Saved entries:
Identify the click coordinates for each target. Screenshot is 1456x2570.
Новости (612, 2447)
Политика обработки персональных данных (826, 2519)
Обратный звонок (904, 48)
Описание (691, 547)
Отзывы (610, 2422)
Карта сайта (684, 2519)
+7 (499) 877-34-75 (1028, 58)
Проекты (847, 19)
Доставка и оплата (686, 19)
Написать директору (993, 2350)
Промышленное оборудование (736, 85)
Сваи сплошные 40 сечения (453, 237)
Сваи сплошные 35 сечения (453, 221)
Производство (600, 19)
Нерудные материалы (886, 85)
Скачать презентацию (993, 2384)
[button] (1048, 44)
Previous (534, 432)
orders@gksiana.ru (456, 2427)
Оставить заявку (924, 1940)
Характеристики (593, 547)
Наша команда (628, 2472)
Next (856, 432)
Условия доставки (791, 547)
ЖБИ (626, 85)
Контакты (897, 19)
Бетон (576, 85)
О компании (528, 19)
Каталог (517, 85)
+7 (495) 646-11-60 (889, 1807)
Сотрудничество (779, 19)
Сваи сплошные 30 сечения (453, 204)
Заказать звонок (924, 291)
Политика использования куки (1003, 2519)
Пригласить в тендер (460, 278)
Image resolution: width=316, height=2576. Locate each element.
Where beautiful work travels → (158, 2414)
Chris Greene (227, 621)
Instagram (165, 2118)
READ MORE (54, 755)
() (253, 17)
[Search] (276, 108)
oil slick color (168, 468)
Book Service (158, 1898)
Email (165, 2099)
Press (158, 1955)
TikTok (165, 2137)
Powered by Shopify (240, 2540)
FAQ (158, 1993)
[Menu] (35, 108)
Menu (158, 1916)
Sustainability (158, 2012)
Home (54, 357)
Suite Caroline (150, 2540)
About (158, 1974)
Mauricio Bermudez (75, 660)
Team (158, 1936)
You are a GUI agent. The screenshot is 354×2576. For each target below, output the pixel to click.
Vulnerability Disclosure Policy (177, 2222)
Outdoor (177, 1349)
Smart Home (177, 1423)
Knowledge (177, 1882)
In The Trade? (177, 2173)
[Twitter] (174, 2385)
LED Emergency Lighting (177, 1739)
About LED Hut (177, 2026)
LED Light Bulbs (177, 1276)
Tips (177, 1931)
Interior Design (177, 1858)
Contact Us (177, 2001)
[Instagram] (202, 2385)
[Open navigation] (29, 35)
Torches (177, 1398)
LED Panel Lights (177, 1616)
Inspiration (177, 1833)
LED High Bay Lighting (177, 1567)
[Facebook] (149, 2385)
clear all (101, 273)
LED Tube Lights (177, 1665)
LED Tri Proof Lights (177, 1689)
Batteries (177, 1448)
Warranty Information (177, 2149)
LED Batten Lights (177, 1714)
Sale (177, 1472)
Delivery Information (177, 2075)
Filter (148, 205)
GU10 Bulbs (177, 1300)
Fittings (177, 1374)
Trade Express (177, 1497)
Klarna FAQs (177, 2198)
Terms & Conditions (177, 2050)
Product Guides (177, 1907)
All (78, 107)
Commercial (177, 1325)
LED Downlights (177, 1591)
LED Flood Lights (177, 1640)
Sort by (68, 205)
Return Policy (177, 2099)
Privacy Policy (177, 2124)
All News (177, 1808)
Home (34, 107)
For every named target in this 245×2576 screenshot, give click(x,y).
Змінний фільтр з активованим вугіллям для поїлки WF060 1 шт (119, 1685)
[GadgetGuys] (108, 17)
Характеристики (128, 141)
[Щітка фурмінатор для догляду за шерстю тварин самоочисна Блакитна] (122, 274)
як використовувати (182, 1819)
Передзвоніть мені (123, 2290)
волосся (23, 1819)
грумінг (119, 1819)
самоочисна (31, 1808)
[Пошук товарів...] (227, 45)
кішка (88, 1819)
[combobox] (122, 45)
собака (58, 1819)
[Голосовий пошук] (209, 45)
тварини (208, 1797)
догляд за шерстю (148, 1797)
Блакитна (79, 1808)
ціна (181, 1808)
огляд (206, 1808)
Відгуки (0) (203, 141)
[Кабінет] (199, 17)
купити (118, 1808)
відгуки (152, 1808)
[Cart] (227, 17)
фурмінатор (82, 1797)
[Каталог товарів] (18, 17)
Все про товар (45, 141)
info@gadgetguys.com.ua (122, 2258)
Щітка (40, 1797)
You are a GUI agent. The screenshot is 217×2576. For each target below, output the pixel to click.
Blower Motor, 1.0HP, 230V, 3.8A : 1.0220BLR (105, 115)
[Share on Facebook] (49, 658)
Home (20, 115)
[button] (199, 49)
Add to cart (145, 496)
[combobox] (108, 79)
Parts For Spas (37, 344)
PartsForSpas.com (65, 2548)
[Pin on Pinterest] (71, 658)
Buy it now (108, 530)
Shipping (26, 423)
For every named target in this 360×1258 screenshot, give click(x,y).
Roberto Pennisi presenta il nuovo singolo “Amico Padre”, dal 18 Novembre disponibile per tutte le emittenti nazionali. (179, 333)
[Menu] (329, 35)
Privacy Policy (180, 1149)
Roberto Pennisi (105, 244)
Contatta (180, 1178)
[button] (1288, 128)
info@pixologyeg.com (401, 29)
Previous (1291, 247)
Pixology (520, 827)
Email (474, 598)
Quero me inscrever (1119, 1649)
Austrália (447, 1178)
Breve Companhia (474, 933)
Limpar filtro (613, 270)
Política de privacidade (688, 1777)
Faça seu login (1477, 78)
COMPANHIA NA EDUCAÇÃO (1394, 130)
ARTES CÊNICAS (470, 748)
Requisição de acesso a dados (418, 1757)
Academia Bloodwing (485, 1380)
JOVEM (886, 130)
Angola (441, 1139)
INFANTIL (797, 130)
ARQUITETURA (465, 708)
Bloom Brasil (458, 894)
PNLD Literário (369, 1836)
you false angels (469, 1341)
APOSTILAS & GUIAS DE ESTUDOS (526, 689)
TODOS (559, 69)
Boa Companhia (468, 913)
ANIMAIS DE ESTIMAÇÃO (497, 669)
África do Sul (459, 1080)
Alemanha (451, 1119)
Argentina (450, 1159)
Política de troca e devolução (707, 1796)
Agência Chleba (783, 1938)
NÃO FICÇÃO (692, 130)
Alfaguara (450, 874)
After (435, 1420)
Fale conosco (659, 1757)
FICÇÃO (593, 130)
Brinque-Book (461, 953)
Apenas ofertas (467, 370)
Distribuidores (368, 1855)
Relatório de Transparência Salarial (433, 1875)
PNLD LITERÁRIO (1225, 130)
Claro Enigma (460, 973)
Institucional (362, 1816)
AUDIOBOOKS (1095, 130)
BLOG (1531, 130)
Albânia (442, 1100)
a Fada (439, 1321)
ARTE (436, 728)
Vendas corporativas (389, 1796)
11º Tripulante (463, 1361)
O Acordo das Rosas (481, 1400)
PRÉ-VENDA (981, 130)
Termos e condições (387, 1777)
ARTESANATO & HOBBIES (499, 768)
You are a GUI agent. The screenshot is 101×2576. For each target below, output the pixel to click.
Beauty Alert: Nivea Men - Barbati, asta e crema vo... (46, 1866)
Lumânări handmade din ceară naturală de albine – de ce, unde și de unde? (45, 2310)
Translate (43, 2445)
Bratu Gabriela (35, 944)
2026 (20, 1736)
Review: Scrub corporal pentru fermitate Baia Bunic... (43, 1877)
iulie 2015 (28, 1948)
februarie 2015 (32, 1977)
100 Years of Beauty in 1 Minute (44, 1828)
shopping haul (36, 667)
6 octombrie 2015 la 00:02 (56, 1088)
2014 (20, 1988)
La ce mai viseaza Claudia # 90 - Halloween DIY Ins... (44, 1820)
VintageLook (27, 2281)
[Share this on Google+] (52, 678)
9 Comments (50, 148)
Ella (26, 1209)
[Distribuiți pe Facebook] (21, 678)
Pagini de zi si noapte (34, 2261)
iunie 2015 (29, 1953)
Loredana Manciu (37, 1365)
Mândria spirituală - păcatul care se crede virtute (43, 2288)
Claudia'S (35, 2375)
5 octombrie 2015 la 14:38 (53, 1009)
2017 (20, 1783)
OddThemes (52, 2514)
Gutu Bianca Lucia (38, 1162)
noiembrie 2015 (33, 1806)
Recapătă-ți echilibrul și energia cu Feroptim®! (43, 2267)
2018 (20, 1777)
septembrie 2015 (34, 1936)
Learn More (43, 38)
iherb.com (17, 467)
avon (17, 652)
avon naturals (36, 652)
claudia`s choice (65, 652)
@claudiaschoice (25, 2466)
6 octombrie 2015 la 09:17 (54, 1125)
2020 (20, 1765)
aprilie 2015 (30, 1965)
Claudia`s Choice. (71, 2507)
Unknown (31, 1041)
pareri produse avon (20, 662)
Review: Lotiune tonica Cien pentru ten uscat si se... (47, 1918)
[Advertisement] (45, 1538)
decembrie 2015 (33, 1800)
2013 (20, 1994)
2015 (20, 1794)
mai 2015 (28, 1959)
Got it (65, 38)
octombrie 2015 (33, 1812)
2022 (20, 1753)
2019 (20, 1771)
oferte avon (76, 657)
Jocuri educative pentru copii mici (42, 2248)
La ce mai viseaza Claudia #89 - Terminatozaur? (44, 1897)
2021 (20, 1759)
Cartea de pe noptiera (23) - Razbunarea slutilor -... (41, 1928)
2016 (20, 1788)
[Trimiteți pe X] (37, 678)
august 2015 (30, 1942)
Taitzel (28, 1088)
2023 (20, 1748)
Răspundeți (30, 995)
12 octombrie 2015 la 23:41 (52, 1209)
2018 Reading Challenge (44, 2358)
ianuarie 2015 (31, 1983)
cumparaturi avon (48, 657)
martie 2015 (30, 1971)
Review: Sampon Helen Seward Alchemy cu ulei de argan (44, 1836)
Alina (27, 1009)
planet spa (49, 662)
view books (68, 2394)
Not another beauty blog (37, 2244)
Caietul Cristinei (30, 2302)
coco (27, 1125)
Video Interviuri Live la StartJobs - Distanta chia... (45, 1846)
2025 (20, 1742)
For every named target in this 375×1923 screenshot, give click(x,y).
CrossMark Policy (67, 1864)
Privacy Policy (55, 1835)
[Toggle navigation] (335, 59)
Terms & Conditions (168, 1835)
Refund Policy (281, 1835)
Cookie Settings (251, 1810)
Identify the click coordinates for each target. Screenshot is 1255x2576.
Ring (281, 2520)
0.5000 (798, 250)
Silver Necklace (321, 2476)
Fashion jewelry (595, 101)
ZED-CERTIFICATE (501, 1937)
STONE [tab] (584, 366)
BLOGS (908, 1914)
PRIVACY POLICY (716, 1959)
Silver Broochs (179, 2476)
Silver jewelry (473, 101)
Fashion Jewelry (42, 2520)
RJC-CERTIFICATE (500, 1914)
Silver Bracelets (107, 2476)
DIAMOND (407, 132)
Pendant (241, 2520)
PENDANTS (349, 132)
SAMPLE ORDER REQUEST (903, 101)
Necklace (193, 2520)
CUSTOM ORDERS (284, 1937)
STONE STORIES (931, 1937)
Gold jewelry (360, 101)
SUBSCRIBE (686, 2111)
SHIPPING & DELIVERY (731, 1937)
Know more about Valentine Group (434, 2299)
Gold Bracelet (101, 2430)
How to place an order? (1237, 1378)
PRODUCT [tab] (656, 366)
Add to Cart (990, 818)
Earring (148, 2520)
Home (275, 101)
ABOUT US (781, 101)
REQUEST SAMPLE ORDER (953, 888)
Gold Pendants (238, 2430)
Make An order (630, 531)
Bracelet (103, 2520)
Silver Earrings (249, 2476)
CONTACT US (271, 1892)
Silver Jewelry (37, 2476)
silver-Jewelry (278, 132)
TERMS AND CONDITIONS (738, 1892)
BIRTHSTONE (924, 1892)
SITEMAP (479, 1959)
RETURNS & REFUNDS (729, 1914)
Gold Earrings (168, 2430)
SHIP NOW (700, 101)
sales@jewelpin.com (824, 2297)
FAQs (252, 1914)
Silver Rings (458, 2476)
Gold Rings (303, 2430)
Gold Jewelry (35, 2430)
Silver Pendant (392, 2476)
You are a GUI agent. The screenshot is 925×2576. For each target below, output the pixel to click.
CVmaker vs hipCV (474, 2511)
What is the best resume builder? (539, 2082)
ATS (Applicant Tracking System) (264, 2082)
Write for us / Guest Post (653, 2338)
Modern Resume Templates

# Work request
Restate word for word only the lines above from the line containing "Email (165, 2099)" to the line containing "Team (158, 1936)", both of them included.

# Task output
Email (165, 2099)
Press (158, 1955)
TikTok (165, 2137)
Powered by Shopify (240, 2540)
FAQ (158, 1993)
[Menu] (35, 108)
Menu (158, 1916)
Sustainability (158, 2012)
Home (54, 357)
Suite Caroline (150, 2540)
About (158, 1974)
Mauricio Bermudez (75, 660)
Team (158, 1936)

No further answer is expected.